Please copy these entries word for word, starting at the line that contains "This screenshot has width=580, height=1224." and ending after the line that contains "pos(683,473)", with both of those lines included.

::::::::

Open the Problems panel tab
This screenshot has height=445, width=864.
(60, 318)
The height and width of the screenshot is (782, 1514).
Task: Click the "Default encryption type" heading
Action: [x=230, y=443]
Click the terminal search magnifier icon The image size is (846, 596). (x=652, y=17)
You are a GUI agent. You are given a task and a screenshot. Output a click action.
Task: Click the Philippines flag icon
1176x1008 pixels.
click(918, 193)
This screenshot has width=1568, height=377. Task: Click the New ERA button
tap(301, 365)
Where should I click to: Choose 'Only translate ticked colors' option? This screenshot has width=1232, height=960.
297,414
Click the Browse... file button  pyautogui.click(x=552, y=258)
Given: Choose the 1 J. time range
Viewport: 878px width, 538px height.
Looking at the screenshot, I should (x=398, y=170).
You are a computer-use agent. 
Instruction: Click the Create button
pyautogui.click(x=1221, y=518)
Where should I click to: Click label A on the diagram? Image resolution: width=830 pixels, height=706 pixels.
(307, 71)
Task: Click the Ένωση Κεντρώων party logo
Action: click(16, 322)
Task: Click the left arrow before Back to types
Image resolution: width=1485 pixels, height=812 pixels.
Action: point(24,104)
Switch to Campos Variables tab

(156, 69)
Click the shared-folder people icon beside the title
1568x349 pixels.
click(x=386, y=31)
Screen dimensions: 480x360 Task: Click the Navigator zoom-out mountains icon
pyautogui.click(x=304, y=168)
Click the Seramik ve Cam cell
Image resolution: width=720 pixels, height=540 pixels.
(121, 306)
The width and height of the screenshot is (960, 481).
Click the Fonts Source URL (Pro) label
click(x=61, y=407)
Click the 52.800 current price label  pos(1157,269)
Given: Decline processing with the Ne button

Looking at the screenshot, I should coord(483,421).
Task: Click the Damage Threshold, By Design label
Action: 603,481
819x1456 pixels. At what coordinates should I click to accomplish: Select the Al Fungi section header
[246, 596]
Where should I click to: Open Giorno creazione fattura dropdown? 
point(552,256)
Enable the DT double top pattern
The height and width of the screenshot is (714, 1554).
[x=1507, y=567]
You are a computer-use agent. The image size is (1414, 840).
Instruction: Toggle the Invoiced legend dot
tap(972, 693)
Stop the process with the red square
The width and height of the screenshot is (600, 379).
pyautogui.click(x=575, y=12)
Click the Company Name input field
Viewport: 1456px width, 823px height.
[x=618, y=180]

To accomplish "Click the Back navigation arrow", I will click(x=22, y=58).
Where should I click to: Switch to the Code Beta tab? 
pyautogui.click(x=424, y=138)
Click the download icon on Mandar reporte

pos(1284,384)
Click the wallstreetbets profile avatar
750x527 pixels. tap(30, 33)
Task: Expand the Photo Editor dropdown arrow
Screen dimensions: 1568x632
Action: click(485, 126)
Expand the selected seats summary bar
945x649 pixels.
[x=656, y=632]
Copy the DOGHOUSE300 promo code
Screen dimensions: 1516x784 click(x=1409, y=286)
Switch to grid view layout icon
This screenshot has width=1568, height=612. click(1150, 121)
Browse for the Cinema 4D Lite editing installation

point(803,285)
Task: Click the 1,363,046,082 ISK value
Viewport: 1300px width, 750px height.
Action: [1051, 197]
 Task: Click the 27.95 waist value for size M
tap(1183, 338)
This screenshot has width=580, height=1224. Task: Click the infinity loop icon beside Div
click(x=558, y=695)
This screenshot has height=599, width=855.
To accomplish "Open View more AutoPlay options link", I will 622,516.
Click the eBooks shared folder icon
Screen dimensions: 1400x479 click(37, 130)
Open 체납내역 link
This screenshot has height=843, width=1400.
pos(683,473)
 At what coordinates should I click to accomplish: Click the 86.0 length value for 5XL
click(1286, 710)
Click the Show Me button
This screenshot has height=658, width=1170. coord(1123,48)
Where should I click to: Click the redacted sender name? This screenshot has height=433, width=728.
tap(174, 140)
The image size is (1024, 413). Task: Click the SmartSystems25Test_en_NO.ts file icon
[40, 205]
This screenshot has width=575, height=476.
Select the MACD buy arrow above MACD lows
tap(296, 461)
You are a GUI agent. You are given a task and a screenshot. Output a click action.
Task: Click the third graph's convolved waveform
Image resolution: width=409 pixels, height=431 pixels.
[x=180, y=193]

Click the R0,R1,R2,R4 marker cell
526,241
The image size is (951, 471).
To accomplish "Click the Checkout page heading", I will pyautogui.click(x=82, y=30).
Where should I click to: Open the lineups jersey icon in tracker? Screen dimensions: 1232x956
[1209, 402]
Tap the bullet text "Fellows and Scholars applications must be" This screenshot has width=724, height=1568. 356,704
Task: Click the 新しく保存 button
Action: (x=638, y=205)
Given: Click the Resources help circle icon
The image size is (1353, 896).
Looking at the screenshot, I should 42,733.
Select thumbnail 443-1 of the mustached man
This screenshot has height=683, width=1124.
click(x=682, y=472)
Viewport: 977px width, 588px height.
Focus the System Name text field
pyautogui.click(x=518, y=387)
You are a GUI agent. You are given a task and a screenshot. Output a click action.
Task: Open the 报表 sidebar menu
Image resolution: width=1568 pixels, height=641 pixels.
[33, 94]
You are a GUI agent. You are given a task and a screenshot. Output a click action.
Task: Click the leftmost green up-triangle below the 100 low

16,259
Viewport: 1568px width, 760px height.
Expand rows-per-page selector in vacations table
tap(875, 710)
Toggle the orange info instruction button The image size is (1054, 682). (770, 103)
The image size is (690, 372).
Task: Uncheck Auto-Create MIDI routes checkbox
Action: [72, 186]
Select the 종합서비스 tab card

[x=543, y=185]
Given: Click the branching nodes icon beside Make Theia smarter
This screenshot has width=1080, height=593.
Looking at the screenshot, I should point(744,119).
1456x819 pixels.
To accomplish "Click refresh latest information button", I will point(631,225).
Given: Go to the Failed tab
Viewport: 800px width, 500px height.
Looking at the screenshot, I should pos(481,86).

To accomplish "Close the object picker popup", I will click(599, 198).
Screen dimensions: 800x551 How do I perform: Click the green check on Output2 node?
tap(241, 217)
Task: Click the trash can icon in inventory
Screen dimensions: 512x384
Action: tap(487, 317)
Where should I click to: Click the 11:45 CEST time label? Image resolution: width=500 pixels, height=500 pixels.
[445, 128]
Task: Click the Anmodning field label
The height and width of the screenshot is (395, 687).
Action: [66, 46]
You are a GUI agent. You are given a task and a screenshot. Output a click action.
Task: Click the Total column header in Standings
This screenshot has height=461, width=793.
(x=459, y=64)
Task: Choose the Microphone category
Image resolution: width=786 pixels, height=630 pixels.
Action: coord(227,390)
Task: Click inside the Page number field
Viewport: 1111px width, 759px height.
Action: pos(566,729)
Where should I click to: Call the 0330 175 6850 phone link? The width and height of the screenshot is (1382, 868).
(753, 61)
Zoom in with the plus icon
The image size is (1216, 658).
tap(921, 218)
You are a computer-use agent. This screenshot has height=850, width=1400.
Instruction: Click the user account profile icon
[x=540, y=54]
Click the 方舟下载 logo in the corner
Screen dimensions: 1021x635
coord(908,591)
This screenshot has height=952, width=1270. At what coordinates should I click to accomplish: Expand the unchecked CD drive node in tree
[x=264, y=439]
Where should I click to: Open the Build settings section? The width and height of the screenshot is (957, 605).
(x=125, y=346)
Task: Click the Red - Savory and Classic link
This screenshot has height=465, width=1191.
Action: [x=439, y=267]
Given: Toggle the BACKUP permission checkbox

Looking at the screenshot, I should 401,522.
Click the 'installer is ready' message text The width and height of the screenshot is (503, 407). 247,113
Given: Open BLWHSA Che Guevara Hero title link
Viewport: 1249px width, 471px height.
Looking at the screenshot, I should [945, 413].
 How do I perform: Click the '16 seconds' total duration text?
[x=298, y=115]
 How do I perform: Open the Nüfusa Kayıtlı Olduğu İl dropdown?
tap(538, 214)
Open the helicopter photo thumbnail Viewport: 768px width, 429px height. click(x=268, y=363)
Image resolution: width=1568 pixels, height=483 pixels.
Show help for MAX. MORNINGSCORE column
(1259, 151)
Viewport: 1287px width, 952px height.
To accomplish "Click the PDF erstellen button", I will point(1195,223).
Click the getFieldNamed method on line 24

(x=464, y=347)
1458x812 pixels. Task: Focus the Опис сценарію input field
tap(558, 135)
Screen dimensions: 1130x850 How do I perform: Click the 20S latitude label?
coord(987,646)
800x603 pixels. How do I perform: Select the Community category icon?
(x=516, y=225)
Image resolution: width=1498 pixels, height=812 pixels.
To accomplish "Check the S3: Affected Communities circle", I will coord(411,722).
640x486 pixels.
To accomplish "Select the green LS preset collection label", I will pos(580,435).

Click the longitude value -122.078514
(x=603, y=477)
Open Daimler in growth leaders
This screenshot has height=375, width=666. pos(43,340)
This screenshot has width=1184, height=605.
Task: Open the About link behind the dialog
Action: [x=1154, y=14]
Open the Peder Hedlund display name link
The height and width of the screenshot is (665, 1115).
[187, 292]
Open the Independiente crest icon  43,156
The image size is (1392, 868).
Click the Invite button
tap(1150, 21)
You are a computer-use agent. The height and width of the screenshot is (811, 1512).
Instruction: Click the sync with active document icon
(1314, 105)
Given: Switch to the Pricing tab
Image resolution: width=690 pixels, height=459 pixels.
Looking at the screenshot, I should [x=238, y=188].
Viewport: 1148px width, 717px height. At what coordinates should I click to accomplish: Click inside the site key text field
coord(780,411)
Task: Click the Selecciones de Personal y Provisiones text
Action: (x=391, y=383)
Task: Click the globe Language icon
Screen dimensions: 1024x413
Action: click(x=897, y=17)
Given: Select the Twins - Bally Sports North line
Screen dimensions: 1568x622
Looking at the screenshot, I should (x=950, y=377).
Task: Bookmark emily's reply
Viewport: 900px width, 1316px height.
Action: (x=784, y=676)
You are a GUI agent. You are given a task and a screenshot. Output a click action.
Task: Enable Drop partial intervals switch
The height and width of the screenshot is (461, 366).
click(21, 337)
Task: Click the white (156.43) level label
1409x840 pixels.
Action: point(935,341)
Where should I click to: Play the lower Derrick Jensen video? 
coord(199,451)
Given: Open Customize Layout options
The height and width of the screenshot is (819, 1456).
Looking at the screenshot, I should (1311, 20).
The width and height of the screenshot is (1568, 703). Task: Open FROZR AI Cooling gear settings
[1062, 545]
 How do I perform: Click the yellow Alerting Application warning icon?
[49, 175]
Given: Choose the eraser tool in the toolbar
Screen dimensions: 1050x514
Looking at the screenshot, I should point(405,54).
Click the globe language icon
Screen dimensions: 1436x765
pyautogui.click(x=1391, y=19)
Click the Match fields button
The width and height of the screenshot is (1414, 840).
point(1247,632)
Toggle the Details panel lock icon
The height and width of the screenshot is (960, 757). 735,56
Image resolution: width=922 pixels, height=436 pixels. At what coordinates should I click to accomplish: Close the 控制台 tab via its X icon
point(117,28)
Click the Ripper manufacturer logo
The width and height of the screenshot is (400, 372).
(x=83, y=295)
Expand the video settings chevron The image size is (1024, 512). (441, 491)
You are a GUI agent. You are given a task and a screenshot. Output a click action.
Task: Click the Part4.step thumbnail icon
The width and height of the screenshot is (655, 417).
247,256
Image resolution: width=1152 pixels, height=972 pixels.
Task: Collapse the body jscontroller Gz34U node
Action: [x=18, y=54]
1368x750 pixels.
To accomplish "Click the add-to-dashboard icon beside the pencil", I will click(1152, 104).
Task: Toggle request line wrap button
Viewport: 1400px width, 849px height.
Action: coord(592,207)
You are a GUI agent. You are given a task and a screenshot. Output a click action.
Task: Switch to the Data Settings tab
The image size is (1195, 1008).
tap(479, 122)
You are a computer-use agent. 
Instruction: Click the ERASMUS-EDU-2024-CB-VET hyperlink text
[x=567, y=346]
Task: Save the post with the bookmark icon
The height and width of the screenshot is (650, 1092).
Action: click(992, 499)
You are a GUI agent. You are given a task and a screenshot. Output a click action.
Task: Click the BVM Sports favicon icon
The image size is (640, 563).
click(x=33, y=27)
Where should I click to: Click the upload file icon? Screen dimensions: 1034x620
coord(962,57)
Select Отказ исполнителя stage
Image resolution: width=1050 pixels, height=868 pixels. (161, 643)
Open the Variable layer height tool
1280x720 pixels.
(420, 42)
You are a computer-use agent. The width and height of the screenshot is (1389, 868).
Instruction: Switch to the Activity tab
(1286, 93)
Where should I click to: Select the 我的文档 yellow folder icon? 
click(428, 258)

::::::::

◆ Task output ◆
This screenshot has width=580, height=1224. Task: Click the infinity loop icon beside Div
click(x=558, y=695)
This screenshot has height=599, width=855.
To accomplish "Open View more AutoPlay options link", I will 622,516.
Click the eBooks shared folder icon
Screen dimensions: 1400x479 click(37, 130)
Open 체납내역 link
This screenshot has height=843, width=1400.
pos(683,473)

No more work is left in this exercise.